Segment Open

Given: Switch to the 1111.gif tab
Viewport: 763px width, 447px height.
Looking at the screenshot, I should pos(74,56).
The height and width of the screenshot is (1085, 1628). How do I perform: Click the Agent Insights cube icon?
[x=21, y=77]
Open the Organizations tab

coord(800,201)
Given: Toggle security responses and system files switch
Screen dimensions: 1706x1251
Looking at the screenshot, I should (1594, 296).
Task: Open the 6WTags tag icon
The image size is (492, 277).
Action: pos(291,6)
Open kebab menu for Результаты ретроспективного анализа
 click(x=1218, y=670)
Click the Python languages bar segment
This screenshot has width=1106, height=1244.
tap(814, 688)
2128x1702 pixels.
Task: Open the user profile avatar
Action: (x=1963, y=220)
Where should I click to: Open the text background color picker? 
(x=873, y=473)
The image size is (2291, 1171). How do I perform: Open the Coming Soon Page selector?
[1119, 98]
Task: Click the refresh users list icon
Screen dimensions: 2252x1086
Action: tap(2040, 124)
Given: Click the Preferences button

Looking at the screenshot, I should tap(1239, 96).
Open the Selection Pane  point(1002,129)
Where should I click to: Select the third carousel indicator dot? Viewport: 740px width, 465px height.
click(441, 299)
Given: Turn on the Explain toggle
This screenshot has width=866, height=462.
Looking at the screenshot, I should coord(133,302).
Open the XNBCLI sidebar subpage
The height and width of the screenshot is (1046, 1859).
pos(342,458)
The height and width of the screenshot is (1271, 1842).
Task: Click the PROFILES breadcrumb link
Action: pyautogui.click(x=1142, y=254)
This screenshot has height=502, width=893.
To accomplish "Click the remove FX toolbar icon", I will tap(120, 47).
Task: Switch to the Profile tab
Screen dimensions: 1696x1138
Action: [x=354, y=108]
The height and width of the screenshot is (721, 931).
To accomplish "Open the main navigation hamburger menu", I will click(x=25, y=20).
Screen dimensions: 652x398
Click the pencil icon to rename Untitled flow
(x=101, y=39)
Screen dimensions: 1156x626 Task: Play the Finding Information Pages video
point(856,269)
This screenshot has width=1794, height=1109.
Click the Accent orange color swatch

Segment Closed

(About this task)
Every line with "accomplish" in it should be copied from the entries above.

(Output for this task)
To accomplish "Click the remove FX toolbar icon", I will tap(120, 47).
To accomplish "Open the main navigation hamburger menu", I will click(x=25, y=20).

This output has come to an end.